In aortic dissection, a tear occurs in the inner lining of the aorta.
This in itself is a dangerous event and can be life-threatening. After
a dissection occurs, the aortic wall begins to heal itself, but because
the wall is weakened, it can, over the ensuing years, develop into an aneurysm.
TAA is dangerous because there are usually no symptoms and the aneurysm
continues to grow silently. Many times, the diagnosis is made by accident
when the patient undergoes a chest x-ray or CT for an unrelated illness.
Rarely, the aneurysm can cause symptoms of chest pain. If the aneurysm
impinges on the nearby structures, such as the laryngeal nerve or the
trachea or esophagus, symptoms of hoarseness or wheezing or difficulty
swallowing can occur.
The risk of TAA rupture becomes significant when the aneurysm reaches 6.0
cm in the ascending aorta or 7.0 cm in the descending aorta. Fortunately,
thoracic aneurysms grow very slowly, on the order of millimeters per year.

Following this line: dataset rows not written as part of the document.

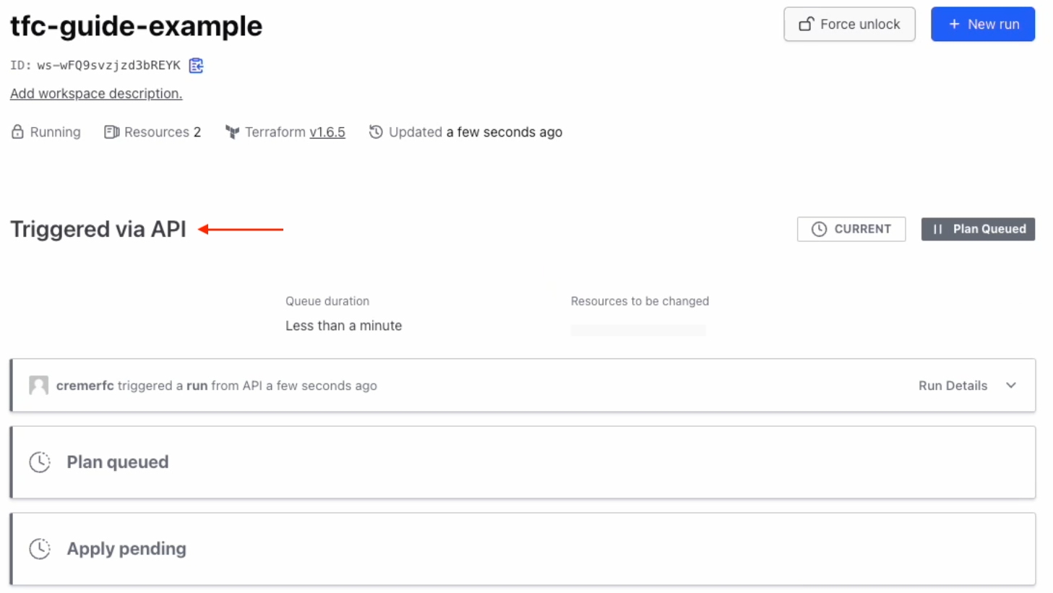The width and height of the screenshot is (1053, 593).
Task: Expand the Apply pending section
Action: pos(523,549)
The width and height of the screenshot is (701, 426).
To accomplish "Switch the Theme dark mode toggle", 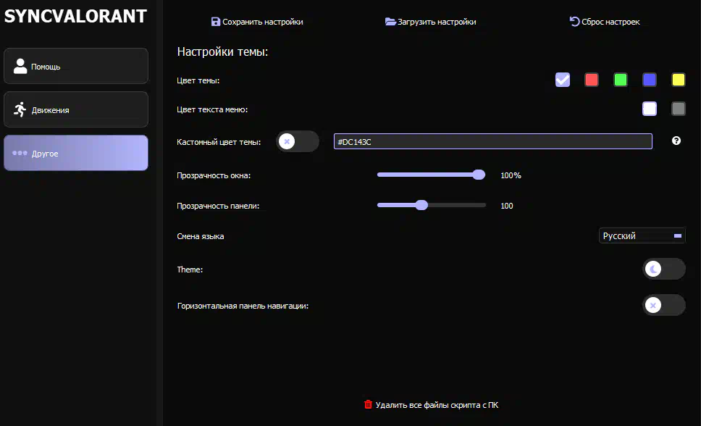I will pos(663,269).
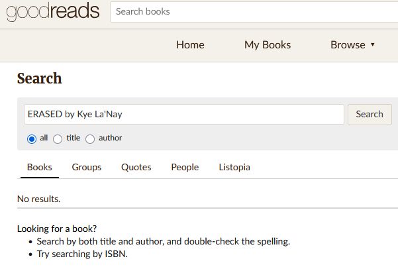Switch to the Groups tab
Screen dimensions: 398x271
[87, 167]
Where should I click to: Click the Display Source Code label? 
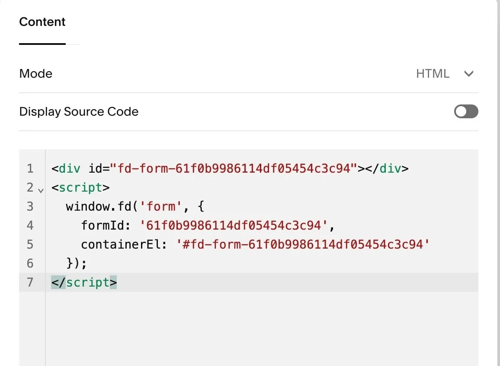pos(79,111)
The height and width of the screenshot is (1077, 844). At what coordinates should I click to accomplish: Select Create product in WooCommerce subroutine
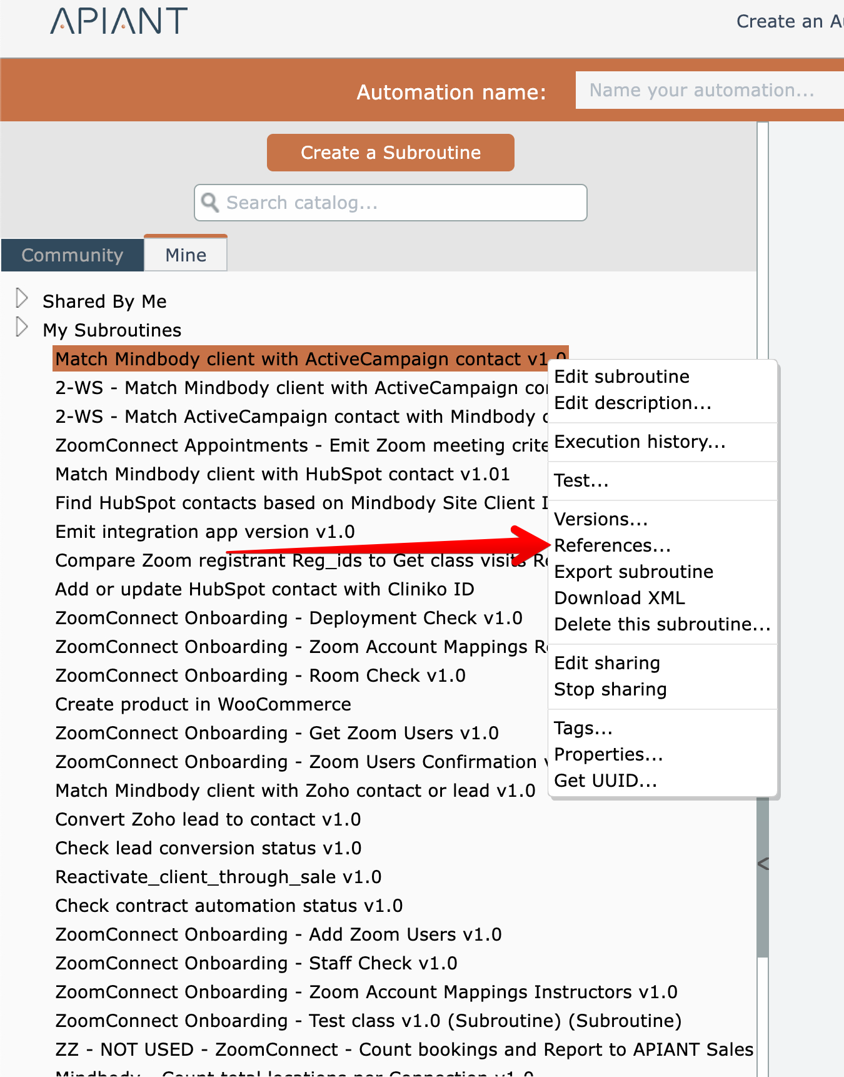click(203, 704)
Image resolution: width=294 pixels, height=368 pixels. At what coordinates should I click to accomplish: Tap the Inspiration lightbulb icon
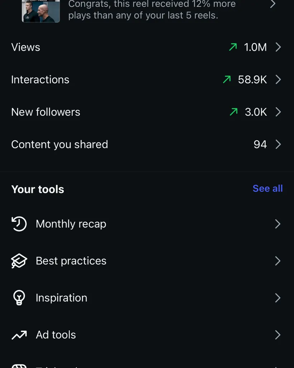click(x=19, y=298)
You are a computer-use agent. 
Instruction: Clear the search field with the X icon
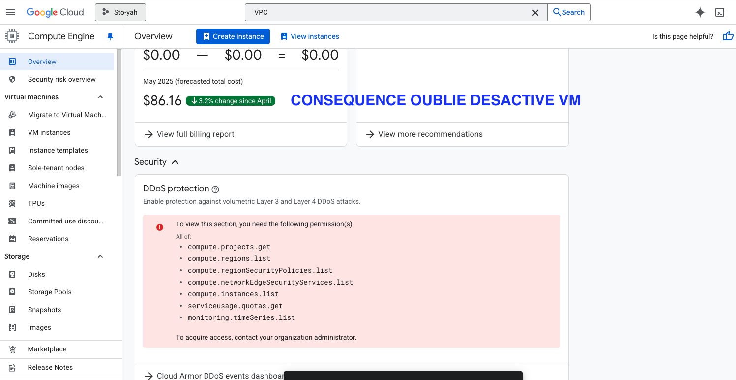tap(535, 12)
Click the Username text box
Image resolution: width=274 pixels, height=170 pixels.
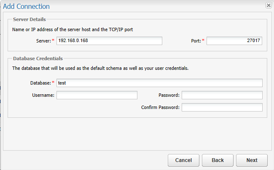pos(97,95)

Monitoring of TAA size can only accurately be done by CT or MRI. Chest
x-ray or ultrasound cannot accurately assess TAA size.
Open surgical repair of TAA is a major procedure, with significant risk
involved. In addition to the usual risks involved in aneurysm surgery,
there is a risk for spinal cord damage and paralysis after TAA repair.
This is because branch arteries from the thoracic aorta supply blood to
the spinal cord, and these can be injured during surgery of the aorta.
Endovascular repair of the thoracic aorta is a technique in which the aorta
is repaired by placement of a stent. The stent, covered with a non-porous
fabric material, is inserted through the groin and implanted inside the
aorta. The aneurysm is excluded and eventually clots off. The procedure
is much safer than open surgical repair of the thoracic aorta and also
involves a lower risk of spinal cord injury and paralysis.